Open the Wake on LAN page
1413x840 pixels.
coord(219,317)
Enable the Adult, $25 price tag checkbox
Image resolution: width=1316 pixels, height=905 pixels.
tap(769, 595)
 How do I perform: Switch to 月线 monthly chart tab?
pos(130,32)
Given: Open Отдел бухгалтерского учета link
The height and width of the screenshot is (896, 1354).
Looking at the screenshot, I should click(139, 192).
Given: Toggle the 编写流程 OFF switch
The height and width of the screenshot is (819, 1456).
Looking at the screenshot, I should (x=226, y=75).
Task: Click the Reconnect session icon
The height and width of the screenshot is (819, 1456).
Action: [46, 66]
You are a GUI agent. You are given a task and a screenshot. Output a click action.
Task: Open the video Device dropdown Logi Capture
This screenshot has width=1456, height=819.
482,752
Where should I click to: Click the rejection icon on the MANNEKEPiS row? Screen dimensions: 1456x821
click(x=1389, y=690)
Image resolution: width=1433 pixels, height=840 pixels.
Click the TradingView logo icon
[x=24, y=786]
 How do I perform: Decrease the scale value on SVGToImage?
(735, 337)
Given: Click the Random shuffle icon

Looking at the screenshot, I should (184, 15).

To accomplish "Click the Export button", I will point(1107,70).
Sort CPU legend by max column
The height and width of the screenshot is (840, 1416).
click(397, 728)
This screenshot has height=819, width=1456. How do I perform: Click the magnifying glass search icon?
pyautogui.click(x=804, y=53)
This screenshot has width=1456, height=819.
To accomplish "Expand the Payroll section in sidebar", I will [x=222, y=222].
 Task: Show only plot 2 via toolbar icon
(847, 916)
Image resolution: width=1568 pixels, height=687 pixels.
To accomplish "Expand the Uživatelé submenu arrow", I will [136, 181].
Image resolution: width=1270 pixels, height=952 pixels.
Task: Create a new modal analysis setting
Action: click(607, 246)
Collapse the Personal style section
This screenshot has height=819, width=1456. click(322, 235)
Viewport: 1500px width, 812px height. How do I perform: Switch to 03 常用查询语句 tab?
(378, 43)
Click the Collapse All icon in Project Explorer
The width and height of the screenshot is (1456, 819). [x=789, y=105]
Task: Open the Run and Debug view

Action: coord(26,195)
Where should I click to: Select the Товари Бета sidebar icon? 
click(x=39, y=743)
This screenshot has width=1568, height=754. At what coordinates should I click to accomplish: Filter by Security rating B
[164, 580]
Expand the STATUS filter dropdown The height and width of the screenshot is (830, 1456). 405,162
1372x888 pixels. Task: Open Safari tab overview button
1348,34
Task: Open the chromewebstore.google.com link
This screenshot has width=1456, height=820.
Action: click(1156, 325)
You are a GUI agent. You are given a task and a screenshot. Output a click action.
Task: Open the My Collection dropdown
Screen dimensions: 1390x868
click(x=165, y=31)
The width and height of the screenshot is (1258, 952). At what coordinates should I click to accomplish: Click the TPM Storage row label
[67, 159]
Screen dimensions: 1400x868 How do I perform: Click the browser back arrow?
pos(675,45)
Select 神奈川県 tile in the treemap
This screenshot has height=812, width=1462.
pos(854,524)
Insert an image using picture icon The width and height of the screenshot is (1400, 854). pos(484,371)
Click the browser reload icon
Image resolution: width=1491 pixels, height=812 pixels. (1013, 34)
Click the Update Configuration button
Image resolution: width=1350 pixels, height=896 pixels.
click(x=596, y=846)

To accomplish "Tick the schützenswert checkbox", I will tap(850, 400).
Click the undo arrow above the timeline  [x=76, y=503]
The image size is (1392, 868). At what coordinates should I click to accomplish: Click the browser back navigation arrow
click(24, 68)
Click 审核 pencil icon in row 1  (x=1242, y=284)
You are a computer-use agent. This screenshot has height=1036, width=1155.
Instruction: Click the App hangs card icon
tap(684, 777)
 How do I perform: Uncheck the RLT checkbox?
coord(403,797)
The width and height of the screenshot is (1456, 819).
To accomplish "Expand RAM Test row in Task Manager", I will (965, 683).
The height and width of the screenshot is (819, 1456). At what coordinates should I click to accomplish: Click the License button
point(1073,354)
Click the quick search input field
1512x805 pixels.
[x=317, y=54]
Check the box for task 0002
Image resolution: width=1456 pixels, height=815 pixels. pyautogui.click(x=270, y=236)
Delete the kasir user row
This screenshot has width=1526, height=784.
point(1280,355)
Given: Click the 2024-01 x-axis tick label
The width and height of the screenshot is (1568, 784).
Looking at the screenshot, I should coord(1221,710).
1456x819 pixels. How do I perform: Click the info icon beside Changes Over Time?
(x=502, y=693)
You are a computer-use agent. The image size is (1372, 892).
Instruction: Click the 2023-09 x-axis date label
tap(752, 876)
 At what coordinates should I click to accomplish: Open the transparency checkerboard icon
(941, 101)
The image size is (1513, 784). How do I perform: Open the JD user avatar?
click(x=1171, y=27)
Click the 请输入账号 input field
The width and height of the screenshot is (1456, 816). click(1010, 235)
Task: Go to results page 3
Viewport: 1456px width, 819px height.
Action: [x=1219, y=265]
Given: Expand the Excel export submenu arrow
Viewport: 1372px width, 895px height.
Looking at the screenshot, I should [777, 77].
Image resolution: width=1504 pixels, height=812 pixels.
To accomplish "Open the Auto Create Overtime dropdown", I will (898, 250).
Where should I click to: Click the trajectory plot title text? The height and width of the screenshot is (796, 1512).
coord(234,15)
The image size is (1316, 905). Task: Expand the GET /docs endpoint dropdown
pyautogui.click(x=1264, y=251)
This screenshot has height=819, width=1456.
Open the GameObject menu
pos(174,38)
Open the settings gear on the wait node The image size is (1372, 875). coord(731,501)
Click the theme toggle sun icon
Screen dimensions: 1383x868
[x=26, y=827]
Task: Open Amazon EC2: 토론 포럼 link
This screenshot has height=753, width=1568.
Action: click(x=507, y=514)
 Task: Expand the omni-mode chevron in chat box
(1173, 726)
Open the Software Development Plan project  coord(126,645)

== Task description ==
Each line, from the one that holds "Where should I click to: Click the trajectory" through the last line of the entries, must be repeated exactly. Leave out everything else.

== Written reply ==
Where should I click to: Click the trajectory plot title text? The height and width of the screenshot is (796, 1512).
coord(234,15)
The image size is (1316, 905). Task: Expand the GET /docs endpoint dropdown
pyautogui.click(x=1264, y=251)
This screenshot has height=819, width=1456.
Open the GameObject menu
pos(174,38)
Open the settings gear on the wait node The image size is (1372, 875). coord(731,501)
Click the theme toggle sun icon
Screen dimensions: 1383x868
[x=26, y=827]
Task: Open Amazon EC2: 토론 포럼 link
This screenshot has height=753, width=1568.
Action: click(x=507, y=514)
 Task: Expand the omni-mode chevron in chat box
(1173, 726)
Open the Software Development Plan project  coord(126,645)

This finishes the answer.